O governo brasileiro apresentou uma defesa formal contra a ameaça de tarifas extras de 25% sobre produtos nacionais, conforme proposta do Escritório de Comércio dos Estados Unidos com base na Seção 301. O chanceler Mauro Vieira assinou o documento e propôs um mapa do caminho durante reunião, enquanto o ministro da Fazenda Dario Durigan rebateu as alegações em entrevista ao g1 no dia 03/07/2026.
A iniciativa busca evitar prejuízos ao comércio bilateral, após os EUA concluírem que práticas brasileiras oneram as trocas comerciais. O Brasil argumenta que as medidas retaliatórias não beneficiam nenhuma das partes envolvidas.
Defesa formal e proposta de diálogo
A apresentação da defesa ocorreu em 02/07/2026 e reforça o papel do Brasil como parceiro comercial relevante. O governo optou por uma abordagem técnica e propositiva, com foco em resolver as divergências por meio de negociações estruturadas.
Durigan destacou a importância de priorizar a racionalidade nas discussões. Segundo ele, tarifas adicionais criam obstáculos desnecessários e afetam consumidores e empresas de ambos os países.
Rebatimento sobre o PIX
Durante a entrevista, o ministro da Fazenda contestou diretamente as críticas ao sistema de pagamentos instantâneos. Ele esclareceu que o PIX foi desenvolvido como infraestrutura nacional de acesso universal e não visa prejudicar companhias estrangeiras.

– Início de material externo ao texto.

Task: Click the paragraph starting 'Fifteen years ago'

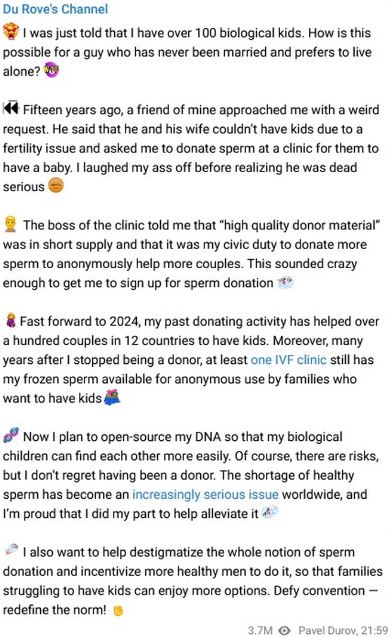Action: 191,148
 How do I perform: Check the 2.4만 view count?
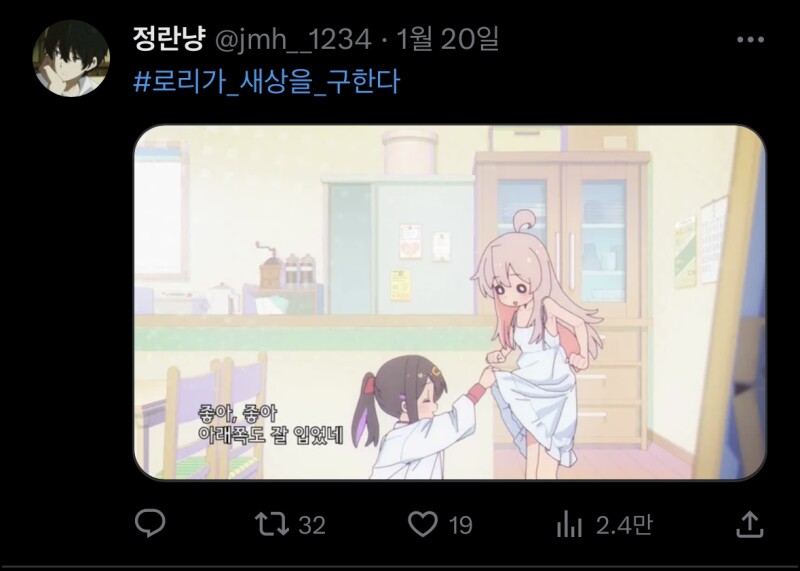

O PIX é uma infraestrutura brasileira, oferecida de forma universal. Não vejo como isso possa prejudicar os americanos. É um sistema eficiente que beneficia a todos.
Dario Durigan
O posicionamento do Brasil reforça a eficiência do sistema e seu caráter inclusivo, sem impacto negativo sobre o comércio com os Estados Unidos. A expectativa é que o diálogo prevaleça nas próximas etapas.
Perspectivas para o comércio bilateral
Autoridades brasileiras continuam a acompanhar as tratativas com o Escritório de Comércio dos EUA. O objetivo permanece a manutenção de relações comerciais equilibradas e a prevenção de medidas que elevem custos para exportadores e importadores.
Durigan reiterou que o Brasil busca soluções construtivas e que parcerias sólidas trazem benefícios mútuos. O processo segue em análise pelas equipes técnicas de ambos os países.